## MATERIAL FOR THIS EXERCISE
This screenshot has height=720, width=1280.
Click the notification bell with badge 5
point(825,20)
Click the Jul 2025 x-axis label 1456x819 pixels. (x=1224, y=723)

...

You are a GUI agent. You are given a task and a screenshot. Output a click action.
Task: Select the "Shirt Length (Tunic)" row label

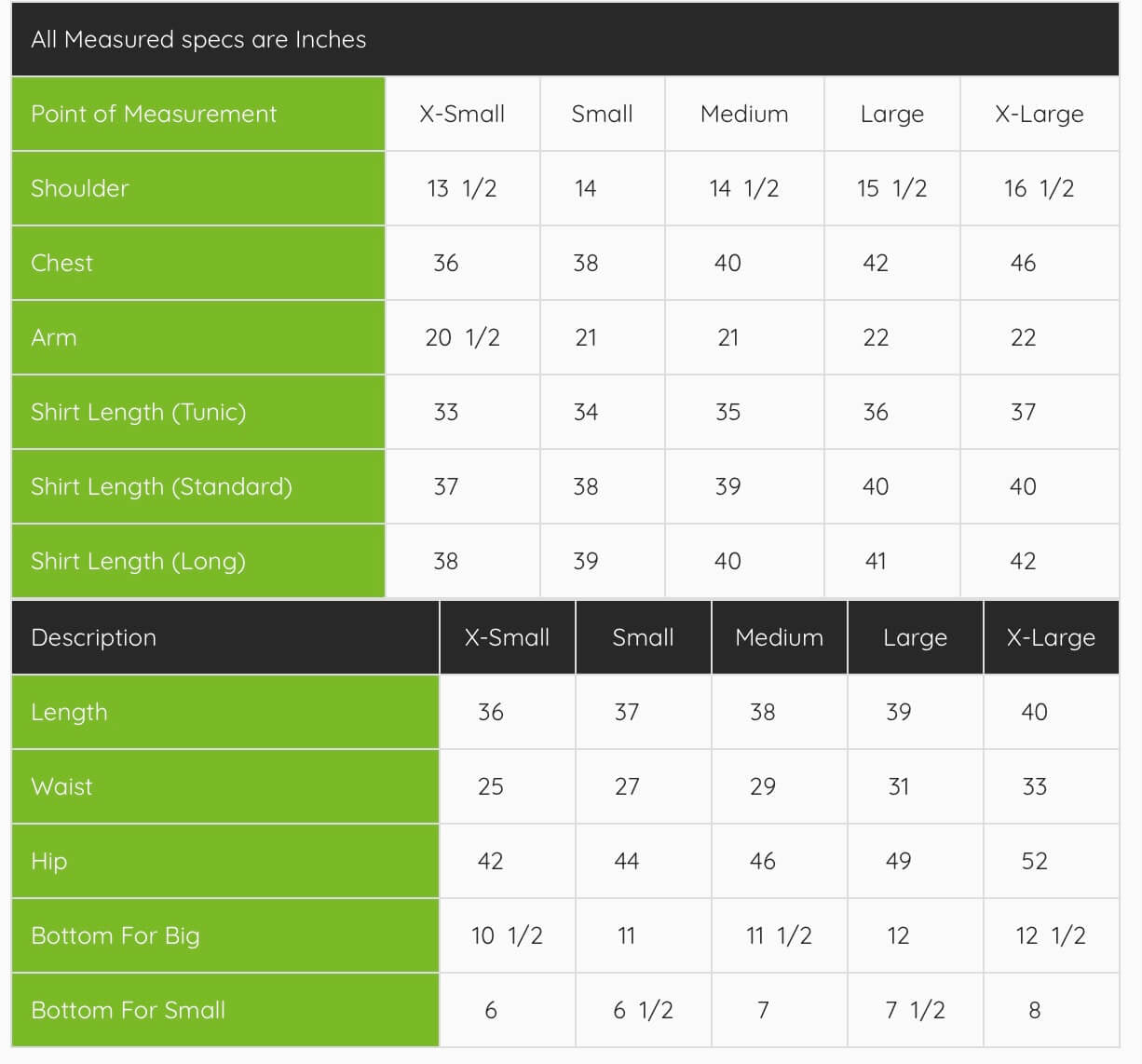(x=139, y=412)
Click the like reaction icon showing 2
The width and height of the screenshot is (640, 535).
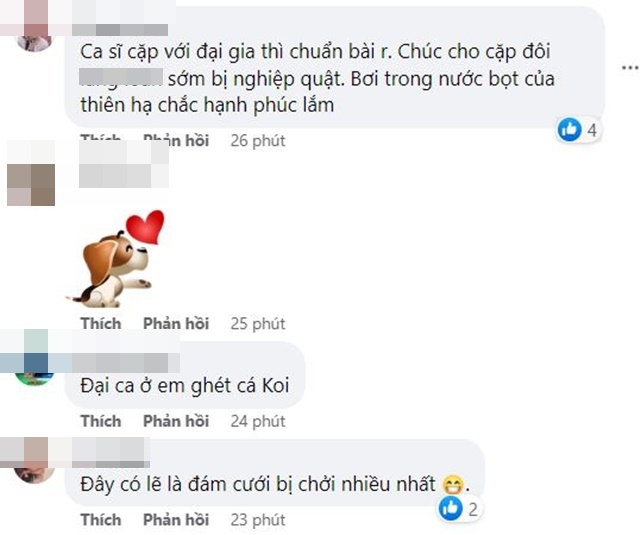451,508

## WHAT YOU SHOULD DO
Copy the entries from the line with "This screenshot has height=720, width=1280." up to and including the line with "Click the Jul", swapping "notification bell" for "alert bell" and changing nothing else.

## SOLUTION TO THIS EXERCISE
This screenshot has height=720, width=1280.
Click the alert bell with badge 5
point(825,20)
Click the Jul 2025 x-axis label 1456x819 pixels. (x=1224, y=723)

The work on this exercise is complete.